Previous bosses had talked, whinged, and built ‘paper motor cars’, but it was Hayes who did the trick. With typical, but almost unnoticed sleight-of-hand, he somehow talked Ford into marrying Jaguar XJ-S platform and power train engineering to a new XK8-related body style, had the car engineered by Tom Walkinshaw’s organisation, and then arranged for production to begin at Bloxham (near Banbury) when the last of 271 Jaguar XJ220 supercars had been completed in 1994.
It was then that, for the first and probably the only time in his life, he missed a deadline:
‘I used to joke that, on my 70th birthday, 12 April 1994, I would drive the first DB7 off the line and disappear into the distance. However, that proved not to be possible …. but the car did come off the line on 1 June, so we only missed the target by six weeks …. ‘
Quite simply, it couldn’t have been done without his genius – a genius which included vision, enthusiasm, and an address-book in which every important Ford executive and most of the industry’s movers and shakers had a place. By the mid-1990s, however, it really was time for him to retire, back to his books, his gracious house in south-west London, and to the many calls on his memory – and influence – which had built up over the years.
It was typical of the man that he got heavily involved in the Brooklands race circuit preservation movement, that he should be so regularly consulted on F1 policy, that Aston Martin should pay him the honour of making him Aston Martin’s Life President, and that his name was always on top of everyone’s list when any important Ford anniversary or celebration was being organised.
There was one perfect example. When Ford finally retired the ‘works’ Escort rally cars at a glittering pre-RAC rally party near Cheltenham in 1998, Walter was a guest of honour. Laying out the table placings did not revolve around drivers, but around Walter himself.
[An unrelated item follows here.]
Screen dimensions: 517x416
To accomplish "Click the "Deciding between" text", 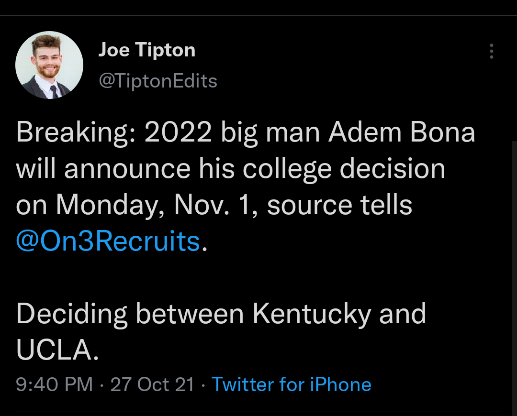I will click(129, 314).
Seven World Rally Champions turned up to join in the fun – they had all driven Escorts at one time or another – and Walter (of course) made a gracious valedictory speech. When the group picture around the new Focus WRC prototype was taken – there’s a print facing me as I write this – Walter was urged into prime position, surrounded by so many of his friends and acquaintances. One final story sums up his reputation within the company. During 2000 Ford bought Land-Rover and the Gaydon technical centre, rather unexpectedly finding themselves landlords of the BMIHT museum complex at Gaydon. What was to be done with this new toy, this new collection of history? There were several ideas, but one move came almost at once. Some wise owl commented: ‘What would Walter have done?’ – and the phone call was made.